China / Cover Story

'Lost' movie brings home horror of occupation

By Tan Yingzi (China Daily) Updated: 2015-08-18 07:36

 'Lost' movie brings home horror of occupation

Robin Lung discovered Kukan, a long-lost Oscar-winning documentary, when she began researching the life of Li Ling-Ai (pictured), a Chinese-American playwright from Hawaii, for a proposed movie. Kukan is described as "the most complete record of the Japanese invasion of China by a Westerner". Photos Provided to China Daily

A unique documentary about the 1937 invasion of China recently had its first screening in the country, more than 70 years after it alerted the world to the brutality of life under the Japanese and won an Academy Award. Tan Yingzi reports from Chongqing.

Zhou Yong will always remember the day he signed an agreement to bring a long-lost 1941 Oscar-winning documentary to China for the first time. "It's the most complete record of the Japanese invasion of China by a Westerner. Every viewer will be deeply touched and shocked by the struggles ordinary Chinese people faced through-out the war," he said.

Kukan was officially classified as "lost" for almost 70 years, but a print was unearthed in 2009, and restoration work, which began in 2010, is still not finished. However, a VHS copy of the movie was finally screened in China in July at a seminar held in Chongqing, the country's wartime capital.

On April 3, Zhou, director of the Research Center for the Anti-Japanese War in the Unoccupied Area in Chongqing, signed an agreement with the family of the late Rey Scott, who shot and narrated the movie, to purchase the rights to screen Kukan for use by researchers and in public education.

The documentary, co-produced and sponsored between 1937 and 1940 by Li Ling-Ai, a Chinese-American playwright, is the only color film about life in occupied China. It records the struggles and sacrifices of the Chinese people during the early years of the War of Resistance against Japanese Aggression (1937-45).

Kukan means "hard working", a quality Li believed helped the Chinese people beat the Japanese occupiers. The movie caused a sensation when it premiered in New York on June 23, 1941, and was reviewed by media in the US and across the world, including The New York Times, the Chicago Daily Times, Time magazine and The Daily Telegraph in London. President Franklin D. Roosevelt saw it at a private screening at the White House, and the 85-minute movie - subtitled The Secret of Unconquerable China - was awarded an honorary Oscar by the US Academy of Motion Picture Arts and Sciences.

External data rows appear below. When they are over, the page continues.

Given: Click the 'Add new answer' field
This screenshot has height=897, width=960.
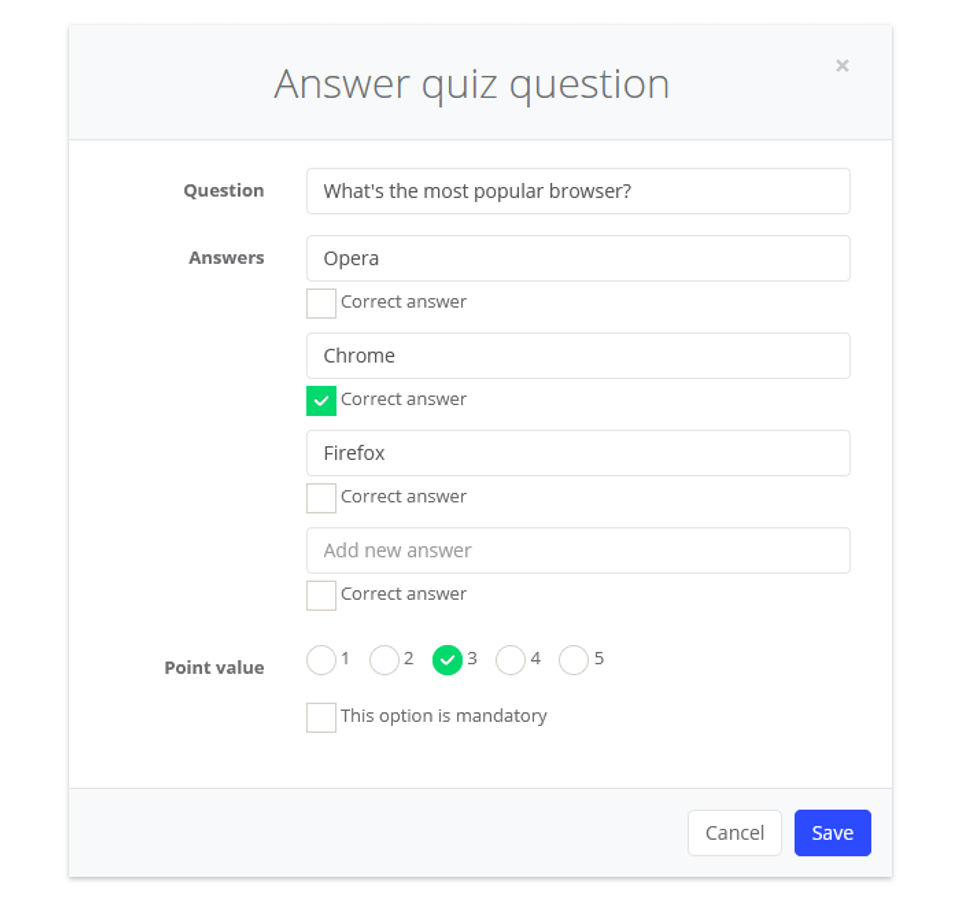Looking at the screenshot, I should [x=578, y=550].
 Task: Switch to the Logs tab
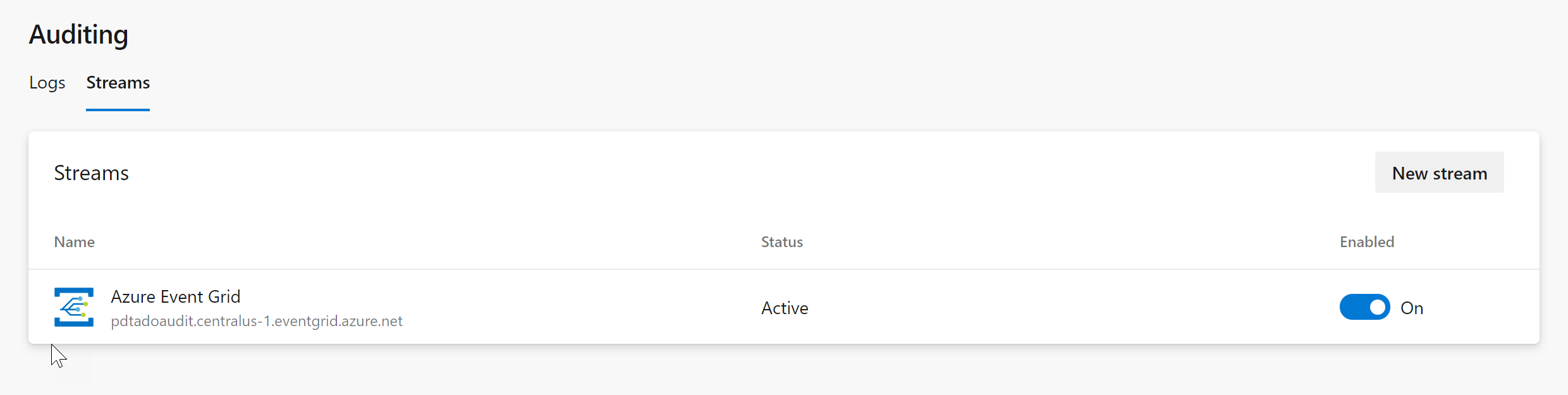(x=47, y=83)
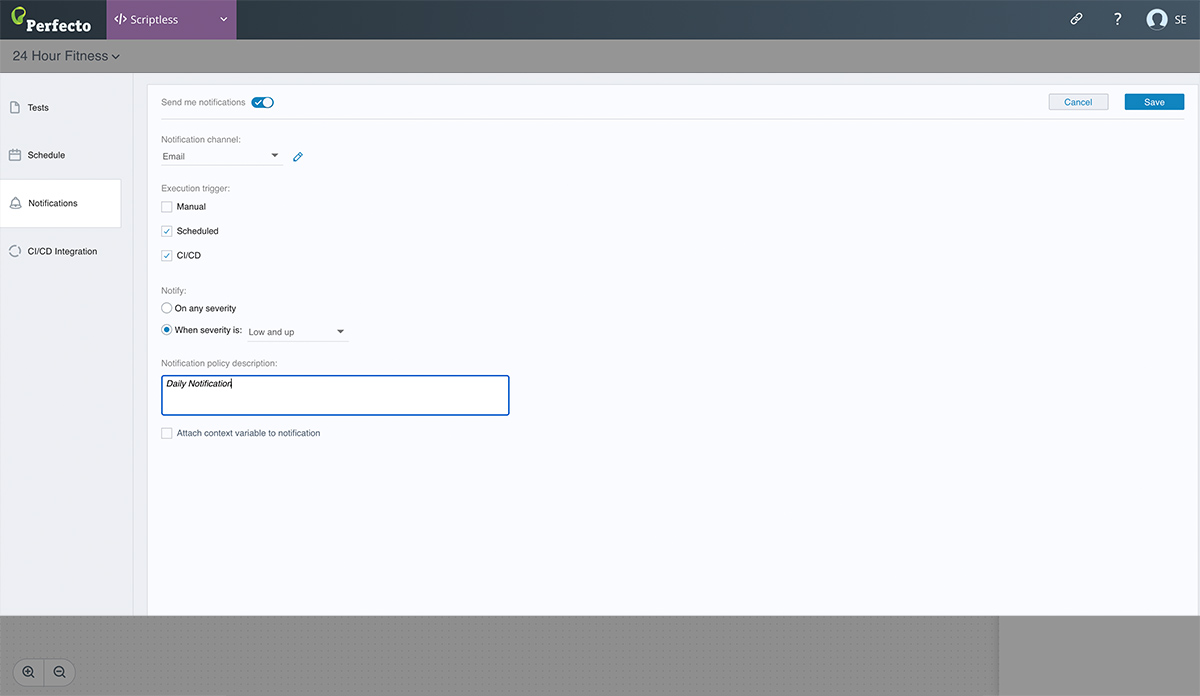Select On any severity radio button
This screenshot has width=1200, height=696.
(166, 307)
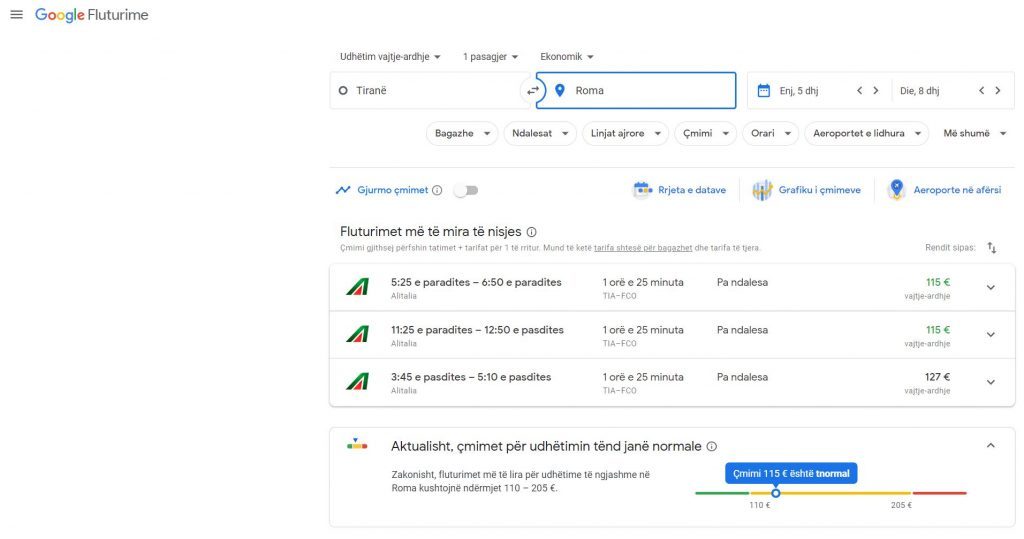Click info icon beside Gjurmo çmimet

(x=437, y=190)
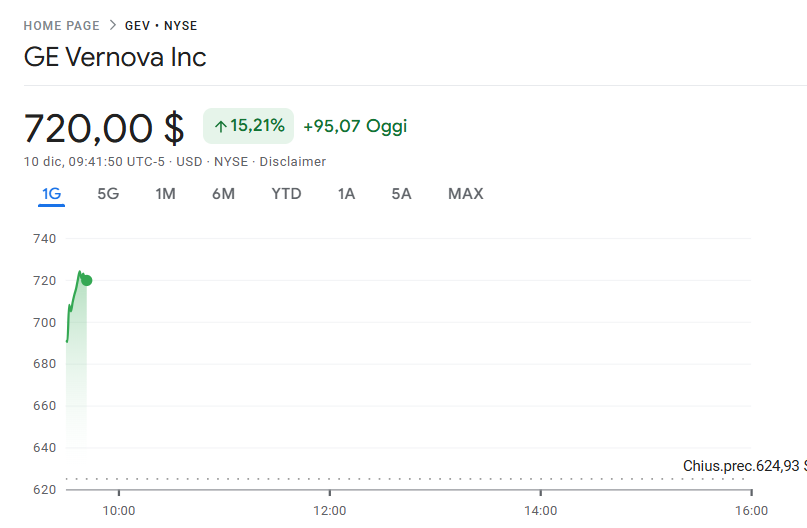Click the breadcrumb chevron arrow

(112, 26)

After the war, Kukan faded from view, and was officially classified as "lost" by the academy. There was no sighting of it until six years ago when RobinLung, a Chinese-American movie producer, discovered a copy in the basement of a house belonging to one of Scott's descendents.

In April 2010, the academy started work to restore the 16mm print, and Lung is now in the final stages of making Finding Kukan, a documentary about the movie's rediscovery and its creators.

East meets West

In 1937, when Japan invaded China, Li decided she had a mission to bring the plight of Chinese people to the world's attention. She pawned her grandmother's jewelry to fund a movie and hired Scott, a photojournalist from the US midwest, to travel around China and document whatever he saw.

Born in Hawaii on May 19, 1908, Li was the sixth of nine children. She grew up in an unconventional household - in the late 1800s, her parents were among the first Chinese physicians to practice Western medicine in Hawaii - and she lived in China in the early 1930s, according to Lung.

"Ling-Ai was the epitome of East meets West. She was given a classic Western education at the prestigious Punahou School (also US President Barack Obama's alma mater) while learning Chinese language, dance and music from Chinese Imperial Court scholars at Mun Lun," Lung wrote on a website she set up to promote Kukan.

Scott made four hazardous trips to China between 1937 and 1940, traveling extensively-from Shanghai and Nanjing to the southern parts of the provinces of Yunnan and Guangdong, plus the Gobi Desert and Chongqing - and using a 16mm motion picture camera and the most advanced color film to capture ordinary lives and the battle against the Japanese.

"Legend says 300 steps lead up to Chongqing, so I counted them. It's 340 steps," Scott says in the narration, describing how he excitedly rode a horse up the steps of Chaotianmen Pier in Chongqing.